Half straightforward biography and half social history of the rise and fall of the American burlesque theater, Abbott uneasily alternates between a historian's documentary approach to her subjects and third-person present-tense narrations of Lee's thoughts and inner turmoils. She further muddies the waters by jumping backward and forward in time, between Lee's successful career after the events narrated in the musical and movie Gypsy, and the actual events that went into the heavily fictionalized and sanitized account of Lee's upbringing. Toss in the alternate narrative of the Minsky brothers and the burlesque stages of New York City, and it's a confusing, if amiable, mess.


What's disappointing about the book is that it promises to expose many of the scandals involving Lee and her domineering, force-of-nature mother. It does not. It hints heavily at murders, mob involvement, and family betrayal, but never makes good on the promise to explain any of them—not well, at any rate. Like Lee's act itself, Abbott teases at the evidence, then backs away, leaving readers uncertain how much (if anything) they might actually have glimpsed.

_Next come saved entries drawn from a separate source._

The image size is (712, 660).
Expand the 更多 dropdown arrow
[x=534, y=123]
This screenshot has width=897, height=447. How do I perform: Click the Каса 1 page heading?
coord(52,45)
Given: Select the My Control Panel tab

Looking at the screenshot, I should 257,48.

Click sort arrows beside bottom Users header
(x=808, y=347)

American Rose is highly readable, but that seems to be more a function of Gypsy Rose Lee's outsized personality than Abbott's leap-frogging narrative. And that's a shame, because instead of a nation or even a strip-tease artist laid bare, I felt like a spectator in the front row of the Minsky's Republic after one of Lee's specialty numbers—highly entertained, but aware that the artist had done little but rearrange the draperies.




Lips Unsealed: A Memoir

by Belinda Carlisle

3 out of 5 stars


When it comes to celebrity memoirs, I can't think of any I've read that have quite as many eye-popping drug-related revelations as Carlisle's tell-all. In fact, I'm not sure how any of them are going to top Carlisle's confession about taking a large opium ball as a suppository. And I'm not sure I'm really want to find out.

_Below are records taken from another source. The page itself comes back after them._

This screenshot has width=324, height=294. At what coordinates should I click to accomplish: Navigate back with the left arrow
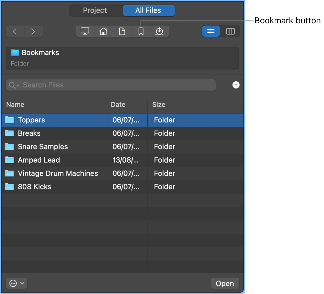pyautogui.click(x=14, y=31)
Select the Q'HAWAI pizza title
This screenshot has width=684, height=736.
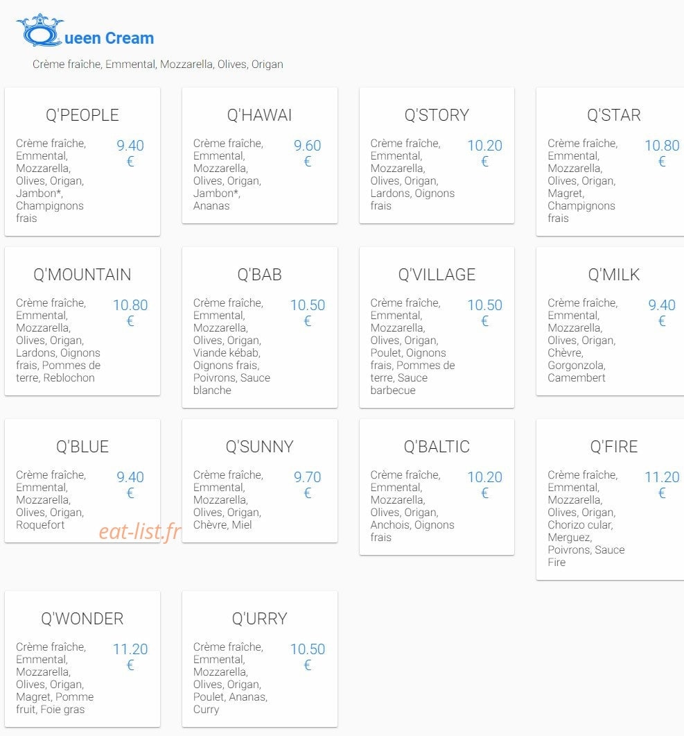[259, 115]
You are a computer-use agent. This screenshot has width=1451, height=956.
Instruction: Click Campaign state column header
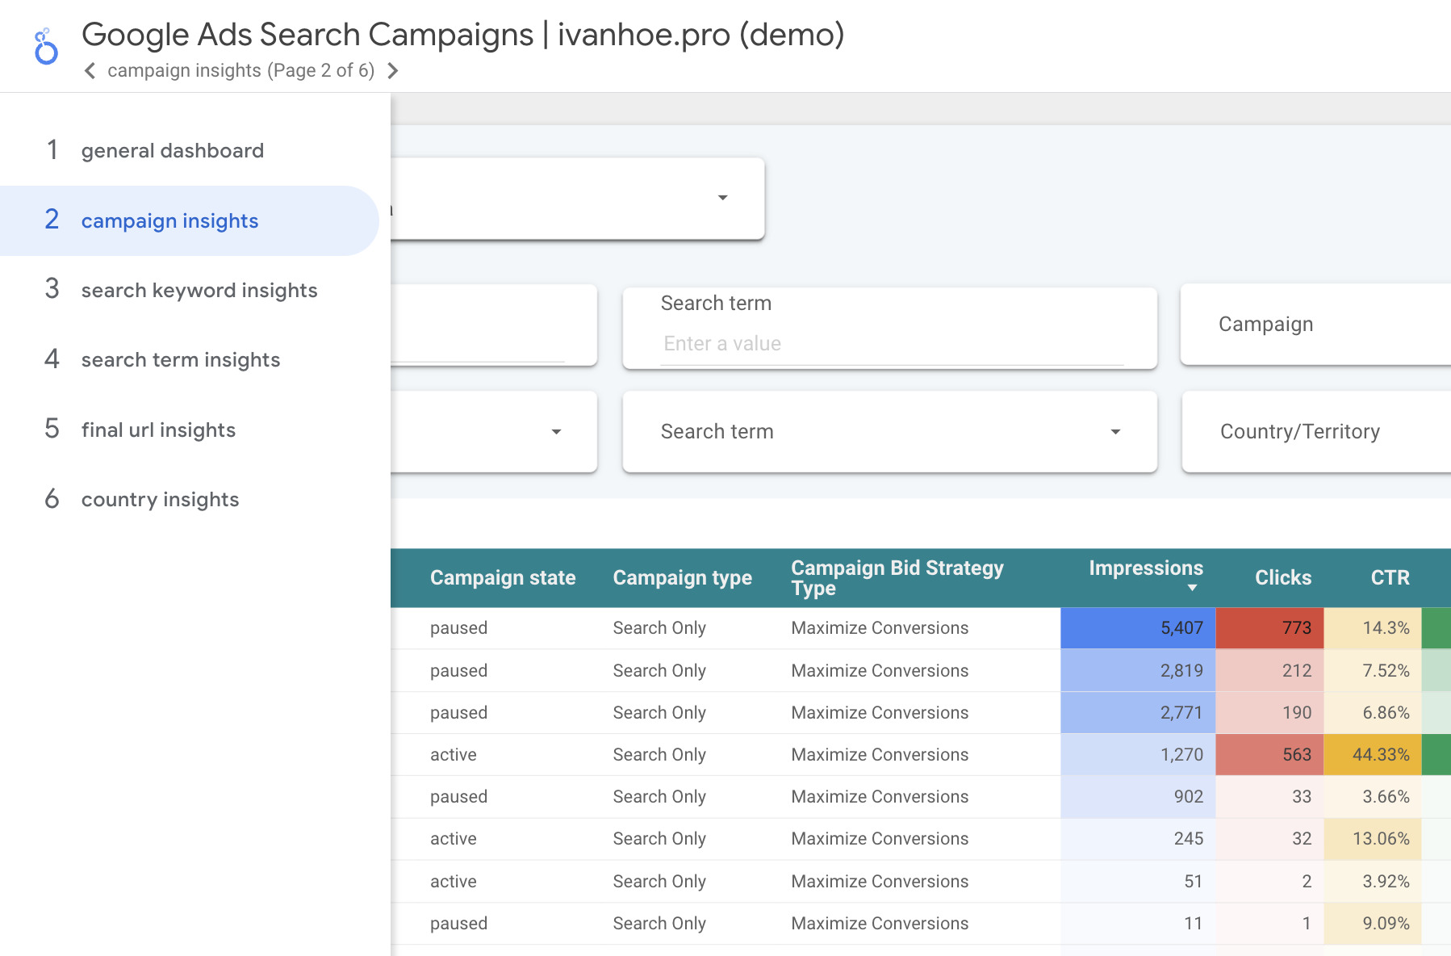502,578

Carlisle's memoir is a fairly absorbing read about her outsider childhood and adolescence and the founding, flare-ups, and eventual reconciliations between the Go-Go's, mostly set against a background of drug and alcohol abuse that continued for the vast majority of Carlisle's career. Her frank confessions of repeatedly lying in public and to the press about having kicked her habit while still hitting the hard stuff, however, leaves the reader unsettled and uncertain about the reliability of this particular narrator. And that's a shame, because like the best of the Go-Go's output, I want this particular song to end with a jangling major chord.


The Murder of King Tut

by James Patterson & Martin Dugard

1 out of 5 stars and I wish it could've been less than that


I have never read any of Mr. Patterson's other books, and therefore can't state with certainty that they're all written as if for developmentally-challenged seventh graders. But this one certainly made me feel as if I were reading while riding on the short bus.

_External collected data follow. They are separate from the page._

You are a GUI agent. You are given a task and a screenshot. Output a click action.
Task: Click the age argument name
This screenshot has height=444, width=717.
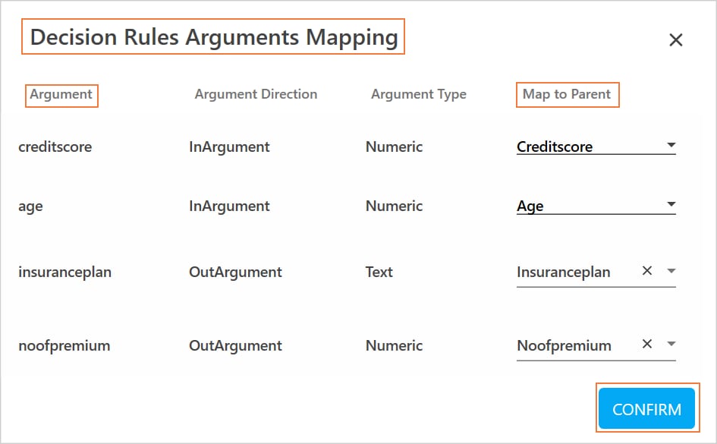pos(30,206)

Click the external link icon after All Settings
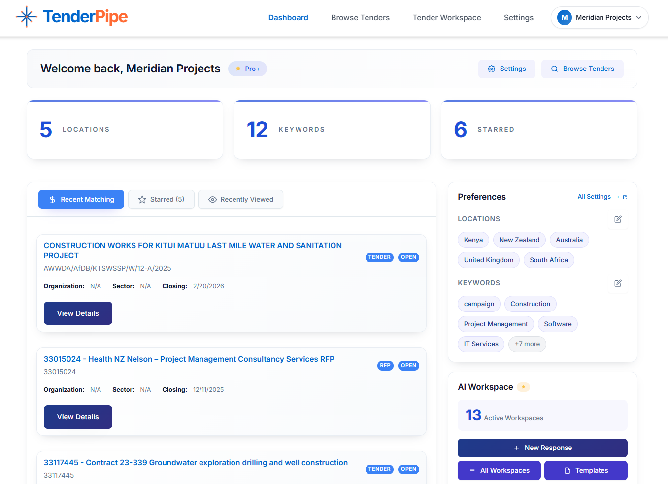[625, 196]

Mr. Patterson's begins his investigation into the death of everyone's favorite ancient boy king with a prologue reminding readers (in all capital letters) that the role of the historian is never to embellish, but only to illuminate fact. He then follows up his decree with dozens of chapters filled with made-up dialogue and awkward, imagined sex scenes.


As for the mystery itself, well, apparently this book need be the only last word on the cause of Tutankhamen's death. His solution must be correct because, as Mr. Patterson reminds us in a late chapter, Time Magazine called him "the man who can't miss!" It's tough to beat so sound and circular a logic.